Assignment
A word-for-word transcription of the records is required.

Stored data
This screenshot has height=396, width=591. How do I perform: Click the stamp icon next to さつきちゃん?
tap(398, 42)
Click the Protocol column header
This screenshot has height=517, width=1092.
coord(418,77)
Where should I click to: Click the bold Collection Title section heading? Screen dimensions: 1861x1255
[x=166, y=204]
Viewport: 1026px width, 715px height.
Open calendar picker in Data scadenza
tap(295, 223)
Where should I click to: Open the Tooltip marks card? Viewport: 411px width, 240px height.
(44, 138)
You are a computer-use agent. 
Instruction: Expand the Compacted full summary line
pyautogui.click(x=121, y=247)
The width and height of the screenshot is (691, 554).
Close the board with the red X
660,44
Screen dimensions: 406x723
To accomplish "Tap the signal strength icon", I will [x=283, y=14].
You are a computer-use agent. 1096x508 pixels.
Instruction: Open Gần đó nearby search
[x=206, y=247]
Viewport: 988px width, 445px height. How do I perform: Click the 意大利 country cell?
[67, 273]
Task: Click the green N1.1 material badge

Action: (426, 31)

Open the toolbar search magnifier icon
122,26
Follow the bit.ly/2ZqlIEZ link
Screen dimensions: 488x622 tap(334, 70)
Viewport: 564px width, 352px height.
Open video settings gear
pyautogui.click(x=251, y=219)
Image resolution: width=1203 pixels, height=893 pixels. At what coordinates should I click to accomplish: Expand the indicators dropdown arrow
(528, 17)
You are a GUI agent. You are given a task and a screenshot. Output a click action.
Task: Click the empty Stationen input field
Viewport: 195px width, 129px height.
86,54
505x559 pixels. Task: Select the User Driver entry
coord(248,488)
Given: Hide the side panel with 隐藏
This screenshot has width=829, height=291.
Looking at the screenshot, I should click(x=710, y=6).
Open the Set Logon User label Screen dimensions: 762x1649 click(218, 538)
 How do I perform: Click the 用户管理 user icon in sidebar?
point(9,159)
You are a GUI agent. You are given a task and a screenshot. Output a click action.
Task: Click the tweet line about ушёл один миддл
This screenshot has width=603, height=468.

Response
This screenshot has height=396, width=591. How do I perform: Click the stamp icon next to さつきちゃん?
tap(398, 42)
Click the Protocol column header
This screenshot has height=517, width=1092.
coord(418,77)
Where should I click to: Click the bold Collection Title section heading? Screen dimensions: 1861x1255
[x=166, y=204]
Viewport: 1026px width, 715px height.
Open calendar picker in Data scadenza
tap(295, 223)
Where should I click to: Open the Tooltip marks card? Viewport: 411px width, 240px height.
(44, 138)
You are a computer-use agent. 
Instruction: Expand the Compacted full summary line
pyautogui.click(x=121, y=247)
The width and height of the screenshot is (691, 554).
Close the board with the red X
660,44
Screen dimensions: 406x723
To accomplish "Tap the signal strength icon", I will [x=283, y=14].
You are a computer-use agent. 1096x508 pixels.
Instruction: Open Gần đó nearby search
[x=206, y=247]
Viewport: 988px width, 445px height. How do I perform: Click the 意大利 country cell?
[67, 273]
Task: Click the green N1.1 material badge

Action: (426, 31)

Open the toolbar search magnifier icon
122,26
Follow the bit.ly/2ZqlIEZ link
Screen dimensions: 488x622 tap(334, 70)
Viewport: 564px width, 352px height.
Open video settings gear
pyautogui.click(x=251, y=219)
Image resolution: width=1203 pixels, height=893 pixels. At what coordinates should I click to accomplish: Expand the indicators dropdown arrow
(528, 17)
You are a GUI agent. You are given a task and a screenshot. Output a click action.
Task: Click the empty Stationen input field
Viewport: 195px width, 129px height.
86,54
505x559 pixels. Task: Select the User Driver entry
coord(248,488)
Given: Hide the side panel with 隐藏
This screenshot has width=829, height=291.
Looking at the screenshot, I should click(x=710, y=6).
Open the Set Logon User label Screen dimensions: 762x1649 click(218, 538)
 How do I perform: Click the 用户管理 user icon in sidebar?
point(9,159)
You are a GUI agent. You are given a task and a screenshot. Output a click action.
Task: Click the tweet line about ушёл один миддл
This screenshot has width=603, height=468.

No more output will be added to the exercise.